This communication made Lee look vaguely anxious, because he knew that Nina Gannon was honestly Mary’s friend.

“So I went to bed,” the Major continued. “I spent a miserable night, tossing and turning; never closed my eyes. At eight this morning the telephone rang again. In the meantime I had switched the connection to the phone in my study on the third floor. It was Nina Gannon again. Wanted to know if I had heard from Mary. Sounded anxious. I said no. I couldn’t get anything out of her. She made believe to pass it off as of no account. I then called up the inn at Greencliffe Manor and was told that Miss Stannard was not stopping there, and that no reservation had been made for her.”

“If she wanted quiet and seclusion she would have registered under another name,” suggested Lee.

“I thought of that,” answered the Major. “I asked and was told that no new guests registered after dinner last night. No reservations have been made for any single young lady. That very seriously disturbed me so I came to consult you.”

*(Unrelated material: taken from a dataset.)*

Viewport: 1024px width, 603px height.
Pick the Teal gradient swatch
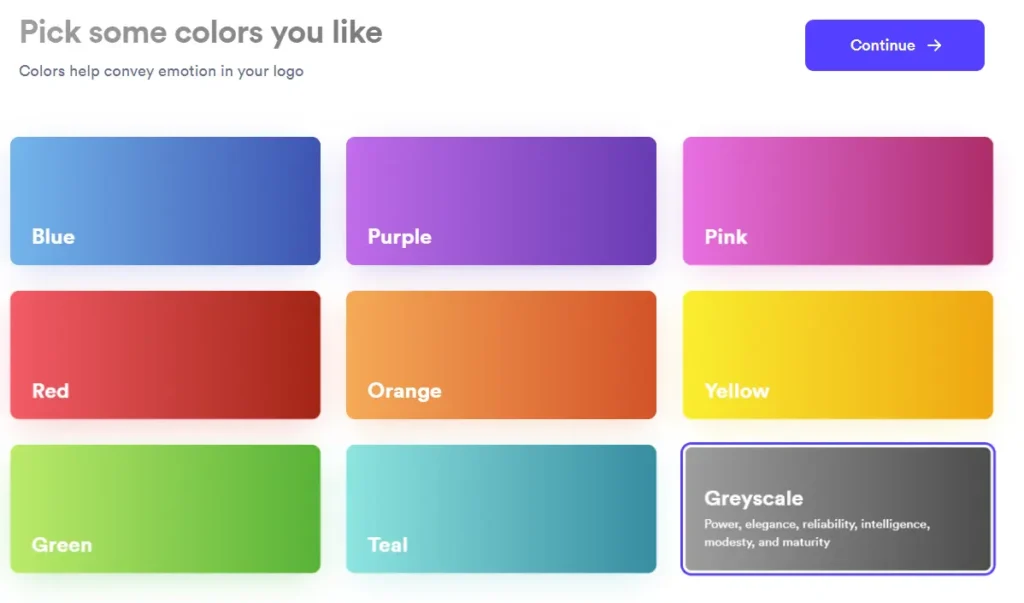coord(501,508)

“Well, I’m sure everything is all right,” said Lee with more confidence than he felt. “You can’t apply ordinary standards to our brilliant and famous Mary. Very likely there is a message from her waiting for you at home now.”

The Major shook his head. “The cook and housemaid came at the usual hour this morning. I left word with them that I was coming to your apartment, and told them to relay any message that might arrive. Nothing has come.”

Lee made an effort to conquer his dislike of the old man. “I’ll dress and have a spot of breakfast,” he said heartily. “Then I’ll go back to your house with you, and we’ll see what is to be done, if anything. Or perhaps you’d prefer to go right back and let me follow?”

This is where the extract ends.